At each recursive invocation of traverse, a new Set is created, based on the contents of the old one, set, but with one additional member, hd.  At the same time, we are deconstructing an immutable List, list, selecting its first element and whatever remains at each step.  Whenever you work with immutable data structures, you will see a lot of code which looks like this.

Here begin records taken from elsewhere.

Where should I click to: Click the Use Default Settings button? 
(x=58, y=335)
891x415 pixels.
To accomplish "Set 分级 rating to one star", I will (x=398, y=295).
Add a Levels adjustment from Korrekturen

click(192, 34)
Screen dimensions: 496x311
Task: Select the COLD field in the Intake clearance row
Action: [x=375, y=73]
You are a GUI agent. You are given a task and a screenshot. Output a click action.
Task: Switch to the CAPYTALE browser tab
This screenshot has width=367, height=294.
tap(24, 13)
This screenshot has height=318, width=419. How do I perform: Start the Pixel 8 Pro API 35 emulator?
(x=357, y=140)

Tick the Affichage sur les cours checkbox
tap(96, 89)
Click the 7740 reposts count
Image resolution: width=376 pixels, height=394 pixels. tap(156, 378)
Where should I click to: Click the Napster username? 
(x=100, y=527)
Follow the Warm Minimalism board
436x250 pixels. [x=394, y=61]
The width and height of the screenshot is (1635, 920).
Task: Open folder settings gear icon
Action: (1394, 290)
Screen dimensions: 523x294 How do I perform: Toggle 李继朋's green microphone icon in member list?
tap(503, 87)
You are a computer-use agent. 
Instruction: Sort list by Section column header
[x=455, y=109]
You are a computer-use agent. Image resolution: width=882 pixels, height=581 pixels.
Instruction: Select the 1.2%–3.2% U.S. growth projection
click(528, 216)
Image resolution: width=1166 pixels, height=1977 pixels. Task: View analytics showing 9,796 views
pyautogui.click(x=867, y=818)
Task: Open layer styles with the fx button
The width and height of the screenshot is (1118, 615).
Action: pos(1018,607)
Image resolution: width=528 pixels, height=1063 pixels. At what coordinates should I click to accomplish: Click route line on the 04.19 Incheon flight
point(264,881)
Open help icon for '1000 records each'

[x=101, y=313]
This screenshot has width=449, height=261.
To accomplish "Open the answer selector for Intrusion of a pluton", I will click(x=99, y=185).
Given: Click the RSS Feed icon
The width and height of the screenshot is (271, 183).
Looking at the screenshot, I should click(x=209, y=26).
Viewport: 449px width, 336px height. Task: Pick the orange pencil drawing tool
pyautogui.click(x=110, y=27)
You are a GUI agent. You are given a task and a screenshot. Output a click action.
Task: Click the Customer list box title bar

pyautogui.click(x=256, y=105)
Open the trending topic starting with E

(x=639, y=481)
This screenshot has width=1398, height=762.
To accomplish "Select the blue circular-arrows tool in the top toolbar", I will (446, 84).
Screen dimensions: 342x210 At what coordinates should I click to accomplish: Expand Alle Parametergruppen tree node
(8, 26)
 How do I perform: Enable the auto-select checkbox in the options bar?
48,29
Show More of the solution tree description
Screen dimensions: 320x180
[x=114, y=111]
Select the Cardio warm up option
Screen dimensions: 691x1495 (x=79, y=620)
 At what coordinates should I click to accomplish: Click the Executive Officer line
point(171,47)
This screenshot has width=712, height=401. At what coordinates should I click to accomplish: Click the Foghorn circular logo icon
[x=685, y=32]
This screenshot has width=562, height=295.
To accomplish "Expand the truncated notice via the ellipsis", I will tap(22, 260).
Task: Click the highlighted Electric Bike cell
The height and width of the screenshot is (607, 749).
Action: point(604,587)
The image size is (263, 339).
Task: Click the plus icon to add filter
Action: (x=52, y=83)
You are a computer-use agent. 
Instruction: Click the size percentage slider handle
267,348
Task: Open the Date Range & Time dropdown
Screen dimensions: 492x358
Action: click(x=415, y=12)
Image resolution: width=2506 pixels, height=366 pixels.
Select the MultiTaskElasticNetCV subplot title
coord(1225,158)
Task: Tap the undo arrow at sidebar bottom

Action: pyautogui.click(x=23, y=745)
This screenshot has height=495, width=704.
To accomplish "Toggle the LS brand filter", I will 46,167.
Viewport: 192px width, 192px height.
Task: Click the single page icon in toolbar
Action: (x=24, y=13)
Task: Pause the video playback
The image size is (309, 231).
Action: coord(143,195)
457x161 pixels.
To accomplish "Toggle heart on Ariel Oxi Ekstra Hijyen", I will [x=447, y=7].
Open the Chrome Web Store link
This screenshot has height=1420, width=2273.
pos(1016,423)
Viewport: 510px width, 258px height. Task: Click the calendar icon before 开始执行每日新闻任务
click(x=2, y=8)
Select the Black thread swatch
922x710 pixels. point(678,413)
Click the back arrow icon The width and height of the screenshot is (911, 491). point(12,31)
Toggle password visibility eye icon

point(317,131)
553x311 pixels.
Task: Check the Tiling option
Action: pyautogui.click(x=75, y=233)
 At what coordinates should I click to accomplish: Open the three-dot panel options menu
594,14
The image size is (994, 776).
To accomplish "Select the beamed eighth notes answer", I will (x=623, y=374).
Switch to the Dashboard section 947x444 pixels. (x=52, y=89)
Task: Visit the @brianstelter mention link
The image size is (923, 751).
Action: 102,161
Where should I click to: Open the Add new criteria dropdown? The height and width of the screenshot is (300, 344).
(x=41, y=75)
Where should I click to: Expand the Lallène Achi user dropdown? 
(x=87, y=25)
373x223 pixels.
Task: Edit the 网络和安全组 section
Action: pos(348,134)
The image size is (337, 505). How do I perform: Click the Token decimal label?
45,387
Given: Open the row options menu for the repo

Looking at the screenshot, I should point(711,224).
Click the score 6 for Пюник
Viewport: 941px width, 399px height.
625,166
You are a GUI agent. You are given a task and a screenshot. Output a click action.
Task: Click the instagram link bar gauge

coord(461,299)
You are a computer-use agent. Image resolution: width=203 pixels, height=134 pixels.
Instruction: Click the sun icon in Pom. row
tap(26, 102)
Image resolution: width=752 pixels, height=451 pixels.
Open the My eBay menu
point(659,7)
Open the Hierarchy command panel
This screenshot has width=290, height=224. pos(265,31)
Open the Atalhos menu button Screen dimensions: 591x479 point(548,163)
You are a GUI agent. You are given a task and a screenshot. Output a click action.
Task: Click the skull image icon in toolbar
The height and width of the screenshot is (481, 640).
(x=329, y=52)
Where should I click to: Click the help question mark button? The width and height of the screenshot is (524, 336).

Of course, the natural question which comes to mind is, what about performance?  If each invocation actually creates a brand new Set for every recursive call, doesn’t that require a lot of inefficient object copying and heap operations?  Well, as it turns out, this isn’t really the case.  Yes, a new instance must be created at each turn, which is is a comparatively expensive operation on the JVM, but almost nothing is being copied.  All of Scala’s immutable data structures have a property known as persistence, which means that you don’t copy the data out of the old container when creating a new, you just have the new reference the old and treat all of its contents as if they were its own.  A linked list is a good example of this, since each node of a list contains exactly one element, as well as a reference to another node.  If we think of each node as a representative of a list starting with itself and traversing to the end, then list suddenly becomes a fully persistent data structure (since the new list contains a sub-list in its entirety and additive operations require no data copying).  Rich Hickey, the creator of Clojure (a Lisp dialect running on the JVM), has an excellent presentation which explains some of the hows and whys behind this technique (as well as some other interesting topics).  Chapter 19 of Programming in Scala (Odersky, Spoon & Venners) also has a good example of a persistent immutable queue.

Conclusion

I happen to like immutable data, so most of this series uses the scala.collection.immutable package.  However, there are certainly situations where mutable data structures are the only way to go, either because of system requirements or for performance reasons.  Fortunately, Scala’s mutable collections have an almost identical interface to its immutable collections.  Thus, most of the in formation presented here is applicable to both branches of the library.

Now that we have laid a basic foundation regarding the fundamentals of Scala’s collections framework, we can move onto more interesting things.  The next installment will deal with fold and map, the bread and butter of every collection.